簡単に言ってしまえば・・・それなりに美味しい料理を食べている隣で、「美味しい?美味しいでしょ!ね、美味しいでしょ!」と何度も聞かれているような映画です。そんな状況だったら、味も落ちるってモンでしょ(笑)。冒頭から流れてくる音楽を始めとして、前面に「さぁ、皆さん!ノスタルジーにド〜ンと浸ってくださ〜い!」と、臆面も無く誘ってきます(笑)。舞台は東京タワーが出来た昭和33年の東京。今から47年前の東京が見事に再現されています。「あ、見たことあるそ・・・ああ、上野駅か!なるほどねぇ!」みたいな映像が溢れ出てきます。良くぞ再現した!と、間違いなく褒めたくなる出来です(オイラって何様(苦笑))。西岸良平の原作自体がベタですから、映画も当然の如くベタな展開で進みます。個人的にはノスタルジックな味付けが濃すぎてゲップが出なくも無いですが、それでも、子供時分に被っている時代ですから、懐かしい気分に浸れますし、決して悪い嫌いな作品ではないです。
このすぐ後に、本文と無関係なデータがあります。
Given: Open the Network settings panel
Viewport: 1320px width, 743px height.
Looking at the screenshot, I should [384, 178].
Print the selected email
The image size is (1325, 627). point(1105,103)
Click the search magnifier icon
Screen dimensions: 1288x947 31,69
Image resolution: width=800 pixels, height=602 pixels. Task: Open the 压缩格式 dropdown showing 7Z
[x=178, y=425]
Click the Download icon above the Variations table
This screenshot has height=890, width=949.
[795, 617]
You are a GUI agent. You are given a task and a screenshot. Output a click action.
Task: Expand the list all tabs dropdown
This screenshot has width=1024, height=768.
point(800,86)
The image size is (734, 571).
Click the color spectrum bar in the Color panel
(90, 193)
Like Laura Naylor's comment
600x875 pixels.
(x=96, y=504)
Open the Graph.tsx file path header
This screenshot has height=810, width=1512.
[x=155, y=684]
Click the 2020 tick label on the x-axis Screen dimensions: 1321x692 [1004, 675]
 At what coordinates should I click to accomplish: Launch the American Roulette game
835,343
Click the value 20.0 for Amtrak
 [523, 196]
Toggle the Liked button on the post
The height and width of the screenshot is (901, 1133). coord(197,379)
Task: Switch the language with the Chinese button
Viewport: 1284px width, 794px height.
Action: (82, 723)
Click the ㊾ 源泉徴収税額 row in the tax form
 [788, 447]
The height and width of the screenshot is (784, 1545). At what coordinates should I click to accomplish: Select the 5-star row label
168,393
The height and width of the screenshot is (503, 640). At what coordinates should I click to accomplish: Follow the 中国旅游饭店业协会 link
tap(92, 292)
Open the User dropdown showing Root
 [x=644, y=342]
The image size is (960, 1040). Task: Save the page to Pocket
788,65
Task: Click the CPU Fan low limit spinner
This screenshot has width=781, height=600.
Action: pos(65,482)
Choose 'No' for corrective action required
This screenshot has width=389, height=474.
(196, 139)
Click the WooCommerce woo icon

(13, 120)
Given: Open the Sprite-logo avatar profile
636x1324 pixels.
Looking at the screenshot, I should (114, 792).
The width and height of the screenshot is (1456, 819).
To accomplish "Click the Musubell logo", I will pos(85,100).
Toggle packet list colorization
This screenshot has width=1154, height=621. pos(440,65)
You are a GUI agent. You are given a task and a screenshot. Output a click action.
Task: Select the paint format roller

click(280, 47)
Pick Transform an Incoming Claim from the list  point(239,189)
ラ・マンチャで夢破れたテリー・ギリアムはこんな映画を撮ってたんですねぇ・・・『ブラザーズ・グリム』。もちろん!童話で有名なグリム兄弟が主人公のファンタジー!なんだかギリアム節が炸裂しそうじゃないですか(笑)。ストーリーはグリム童話で有名な様々なエピソードを散りばめながら、進んで行くのですが・・・まぁ、ストレートな話ですわ!捻りも無ければ毒も無い!当然『未来世紀ブラジル』や『バロン』『12モンキーズ』で見せた圧倒的な世界感もありません。あくまでも小品、サクサクっと作った印象です。それでもテリー・ギリアム好きには、それなりに楽しめます。主演のマット・デイモンですが、整形したのかなぁ(笑)それくらい、いつもの顔と違って見えました(笑)。観終わった後の印象は・・・ティム・バートンの今年の2作品に近いかも・・・(苦笑)。おそらく、グリム童話に深い造詣がある方にはもっと楽しめるんでしょう(だからぁ?)。